— EXTRACTED TEXT —
--- START ---

While being overweight appears to reduce breast cancer risk until perimenopause for reasons that are not well understood, gaining weight during adulthood increases the risk of postmenopausal breast cancer. However, even though overweight and obese women have a lower risk of premenopausal breast cancer, obesity appears to contribute to more aggressive forms of the disease when younger women do develop it. Now a new study has reported that bariatric surgery was more effective in reducing tumor size than weight loss achieved through diet in a mouse model of premenopausal basal-like breast cancer.

Latest research finds surgery is more beneficial than diet-based weight loss

The study referenced above was designed to compare the effects of surgical and non-surgical weight loss on tumor burden in a mouse model of premenopausal basal-like breast cancer. Basal-like breast cancer, an aggressive form of the disease, is most often triple negative (ER-/PR-/HER2-). However, not all basal-like tumors are triple negative and not all triple negative tumors are basal-like. Obesity is associated with increased risk of basal-like breast cancer. Population studies have produced conflicting results concerning whether weight loss offers protection against basal-like breast cancer in obese women—only significant sustained weight loss appears to produce a consistent anti-cancer benefit.

--- END ---

— DATA RECORDS —

--- START ---

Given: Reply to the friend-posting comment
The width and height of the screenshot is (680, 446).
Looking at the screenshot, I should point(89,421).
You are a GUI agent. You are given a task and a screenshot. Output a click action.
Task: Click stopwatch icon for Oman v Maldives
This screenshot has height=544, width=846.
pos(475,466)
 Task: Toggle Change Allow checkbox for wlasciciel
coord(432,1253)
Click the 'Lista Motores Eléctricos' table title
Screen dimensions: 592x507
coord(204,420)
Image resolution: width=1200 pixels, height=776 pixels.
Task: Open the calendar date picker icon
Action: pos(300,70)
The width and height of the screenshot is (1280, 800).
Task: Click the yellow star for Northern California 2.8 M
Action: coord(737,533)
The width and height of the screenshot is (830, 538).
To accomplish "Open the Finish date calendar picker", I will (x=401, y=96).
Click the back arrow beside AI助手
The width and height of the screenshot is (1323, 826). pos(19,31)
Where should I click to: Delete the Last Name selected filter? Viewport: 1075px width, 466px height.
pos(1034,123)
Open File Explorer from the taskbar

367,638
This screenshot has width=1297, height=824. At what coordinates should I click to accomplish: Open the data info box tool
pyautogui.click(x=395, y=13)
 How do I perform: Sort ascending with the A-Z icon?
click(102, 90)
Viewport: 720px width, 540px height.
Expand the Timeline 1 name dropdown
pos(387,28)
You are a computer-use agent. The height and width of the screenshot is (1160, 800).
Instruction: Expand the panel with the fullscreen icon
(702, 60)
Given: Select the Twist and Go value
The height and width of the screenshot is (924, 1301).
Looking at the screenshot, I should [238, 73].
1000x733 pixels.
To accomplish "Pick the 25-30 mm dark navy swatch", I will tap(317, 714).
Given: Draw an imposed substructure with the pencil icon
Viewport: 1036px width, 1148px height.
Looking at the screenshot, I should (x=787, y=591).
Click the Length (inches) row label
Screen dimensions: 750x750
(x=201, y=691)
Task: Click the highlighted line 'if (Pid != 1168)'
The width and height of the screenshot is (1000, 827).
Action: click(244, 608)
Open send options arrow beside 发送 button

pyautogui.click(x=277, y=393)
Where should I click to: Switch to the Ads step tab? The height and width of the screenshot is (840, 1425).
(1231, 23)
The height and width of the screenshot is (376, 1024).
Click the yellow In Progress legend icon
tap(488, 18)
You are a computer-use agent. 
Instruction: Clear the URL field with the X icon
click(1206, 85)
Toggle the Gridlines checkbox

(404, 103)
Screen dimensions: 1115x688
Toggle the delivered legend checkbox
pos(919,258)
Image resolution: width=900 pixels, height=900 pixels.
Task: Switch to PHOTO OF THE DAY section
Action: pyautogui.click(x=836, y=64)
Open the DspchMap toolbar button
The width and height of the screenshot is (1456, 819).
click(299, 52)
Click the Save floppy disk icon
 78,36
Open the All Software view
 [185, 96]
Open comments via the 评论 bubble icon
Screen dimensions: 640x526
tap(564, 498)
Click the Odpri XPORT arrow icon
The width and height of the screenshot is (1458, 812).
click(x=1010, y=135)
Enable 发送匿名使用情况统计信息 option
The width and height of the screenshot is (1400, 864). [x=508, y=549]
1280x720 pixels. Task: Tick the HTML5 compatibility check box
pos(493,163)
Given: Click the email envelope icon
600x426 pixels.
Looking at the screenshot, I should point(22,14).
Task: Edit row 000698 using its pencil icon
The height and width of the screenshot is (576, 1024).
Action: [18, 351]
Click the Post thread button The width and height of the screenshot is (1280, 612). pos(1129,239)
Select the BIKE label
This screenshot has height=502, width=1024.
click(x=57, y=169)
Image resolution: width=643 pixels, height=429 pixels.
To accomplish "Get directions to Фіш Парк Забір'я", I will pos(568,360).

--- END ---

— WORK INSTRUCTION A —
Translate this sentence from the text on weight loss and breast cancer into Spanish: "Obesity is associated with increased risk of basal-like breast cancer."
— WORK INSTRUCTION B —
Write out the passage of the text on weight loss and breast cancer between "The study referenced" and "consistent anti-cancer benefit.", inclusive.
The data above can be set aside.

— TASK SOLUTION A —
La obesidad se asocia con un mayor riesgo de cáncer de mama de tipo basal.

— TASK SOLUTION B —
The study referenced above was designed to compare the effects of surgical and non-surgical weight loss on tumor burden in a mouse model of premenopausal basal-like breast cancer. Basal-like breast cancer, an aggressive form of the disease, is most often triple negative (ER-/PR-/HER2-). However, not all basal-like tumors are triple negative and not all triple negative tumors are basal-like. Obesity is associated with increased risk of basal-like breast cancer. Population studies have produced conflicting results concerning whether weight loss offers protection against basal-like breast cancer in obese women—only significant sustained weight loss appears to produce a consistent anti-cancer benefit.